The study team led by Chandra Venkataraman of the Indian Institute of Technology (iit), Mumbai, said the combustion of biofuels releases large quantities of black carbon (bc), or soot, which absorbs light leading to increased atmospheric temperatures and lowering of temperatures on land. These changes could have a major impact on rainfall patterns, potentially making floods and droughts more intense. The findings of the study carried out by scientists from iit and the University of California, usa appeared in the March 4 issue of Science (Vol 307, No 5714).
The scientists estimate the effect of particulate pollution, such as soot, is 10 times more in the region over the Indian Ocean as compared with the global average. To understand how much soot is generated by burning biofuels, they conducted laboratory tests with the one-pot stove traditionally used in rural Indian kitchens. They burnt 11 different biofuels -- four firewood varieties, six agricultural residues and dried cattle manure -- and measured the soot particles emitted.
By extrapolating the findings to the whole of India, they concluded 42 per cent of soot comes from cooking, the other major sources being fossil fuel (25 per cent) and open burning (33 per cent).
"We, therefore, suggest the control of these emissions through cleaner cooking technologies, in addition to reducing health risks to several hundred million users, could be of crucial importance to climate change mitigation in south Asia," they wrote in the paper. They observed similar considerations might apply to other parts of Asia, Africa and South America, where residential use of biofuels is prevalent.
Using cleaner fuels, such as liquid petroleum gas or kerosene, would be the best way to reduce soot emissions, say the researchers, but these alternatives are more expensive than biofuels and less accessible to poor households.
Says A Jayaraman, an aerosol expert at the Physical Research Laboratory in Ahmedabad, "The authors have done a thorough lab experiment in estimating the emission factors and used them to show that biofuel combustion is the biggest source of bc emission in India. In spite of the large uncertainty in estimating consumption of different biofuels, their results could still be correct."
But, "the question here is how can we compare such survival emissions with luxury emissions from developed parts of the world," he quips. "It's quite like the big, fat American shouting at a thin, fragile Indian housewife cooking food, 'You are causing global warming. Eat salad instead.'" Nonetheless, he felt there is an urgent need to improve the accuracy of the inventory of different biofuels consumed in the country.
Meanwhile, Kirk Smith, professor of environmental health sciences at the University of California, Berkeley, usa said the study is not an attempt to blame the developing countries. "Developed nations are still responsible for the majority of greenhouse gas production," he told Scidev.net , an online magazine on science and development.

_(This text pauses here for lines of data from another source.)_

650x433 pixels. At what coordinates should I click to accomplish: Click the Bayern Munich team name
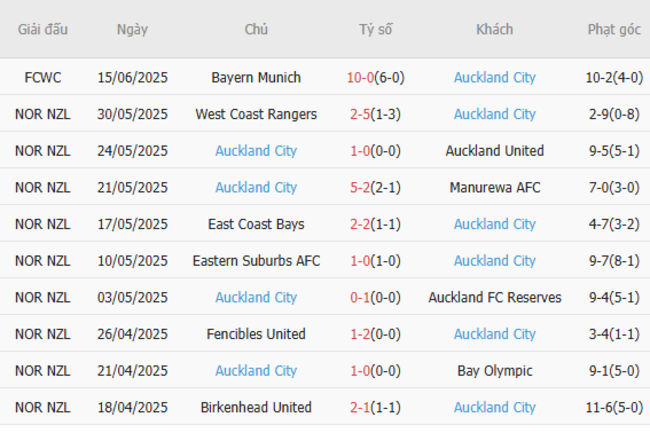256,77
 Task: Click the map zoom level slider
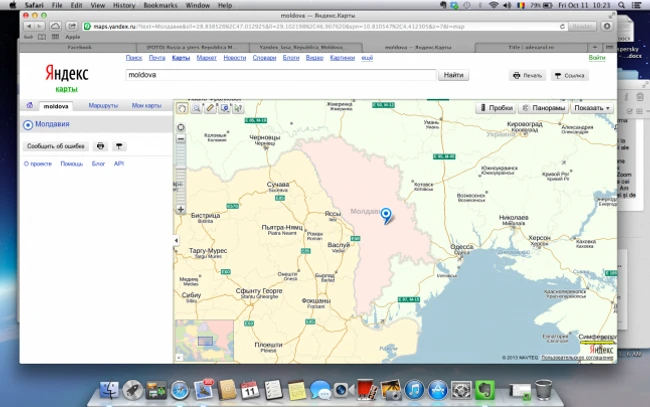tap(181, 167)
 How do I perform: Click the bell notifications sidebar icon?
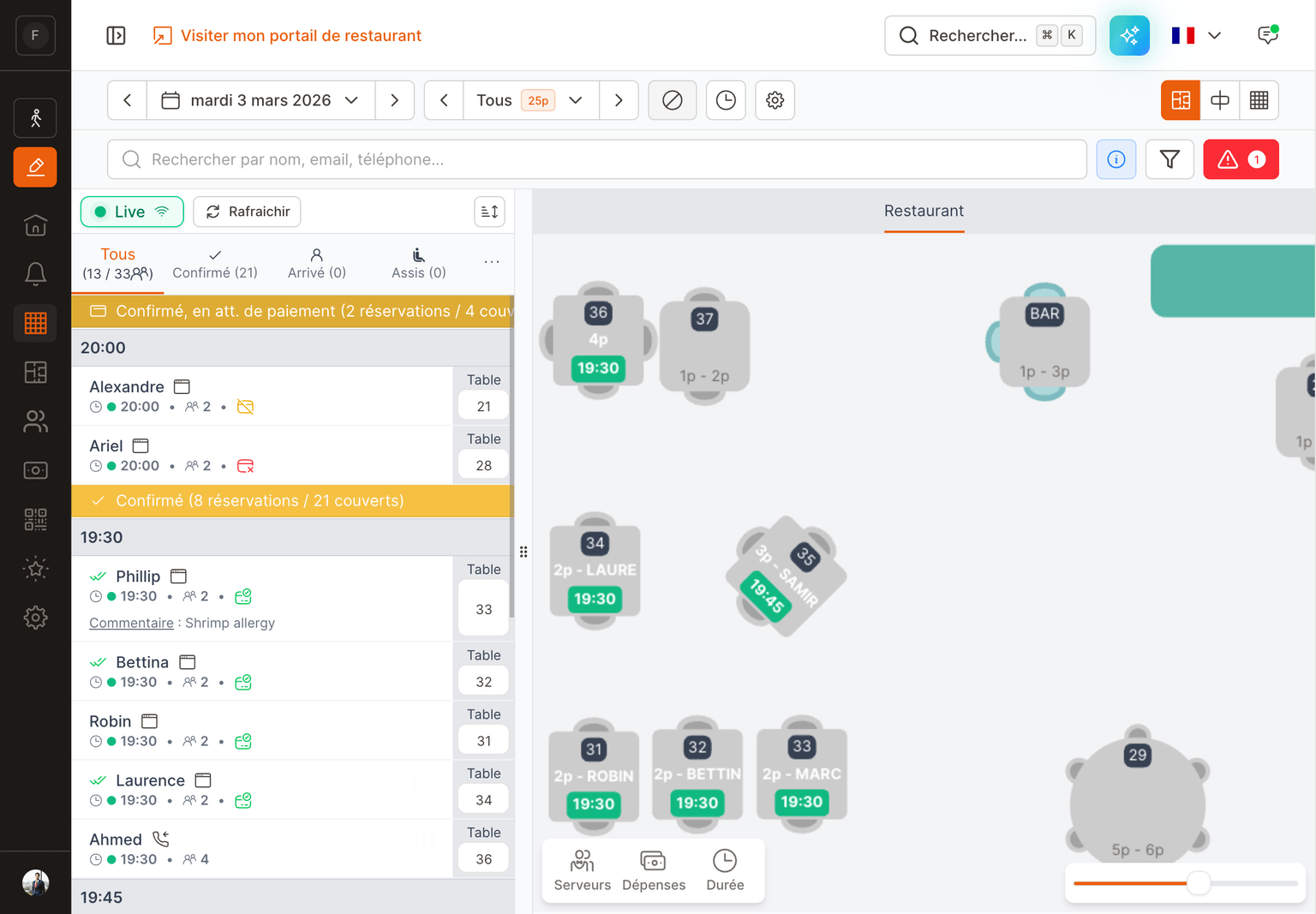35,274
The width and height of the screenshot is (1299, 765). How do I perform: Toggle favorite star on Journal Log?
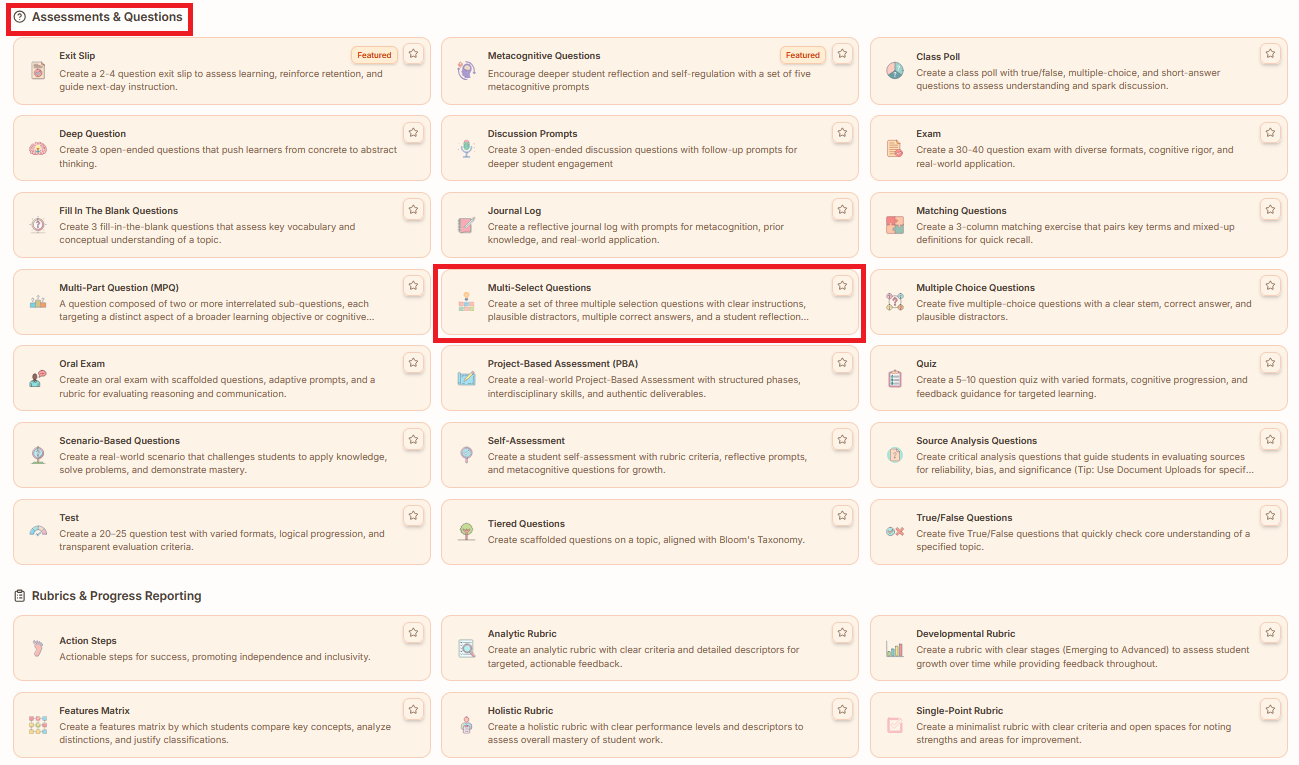[x=842, y=209]
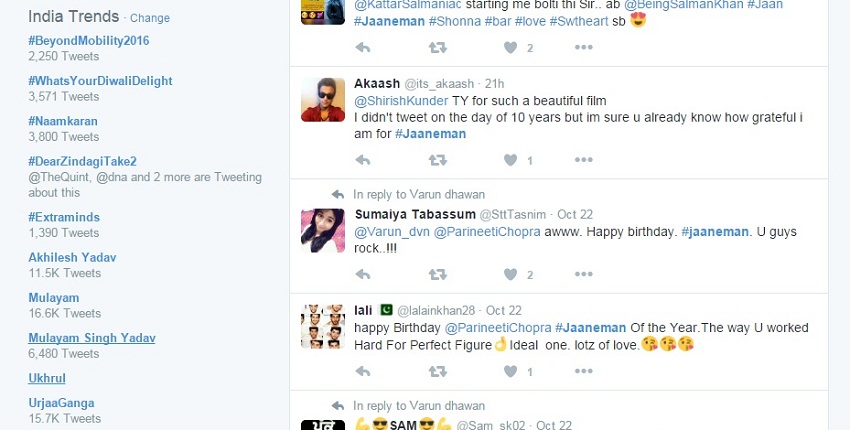Reply to Akaash's tweet
Screen dimensions: 850x430
363,160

According to the Intermediate Technology Development Group, a not-for-profit organisation in the uk, indoor pollution caused by burning biofuels kills more children each year than malaria or hiv/aids. Among the diseases linked to stove use are pneumonia, lung cancer and respiratory tract infections. The problem is exacerbated by the poor quality of stoves, says the organisation, which estimates that the number of people worldwide relying on polluting fuels for cooking will increase by 200 million to 2.6 billion by the year 2030.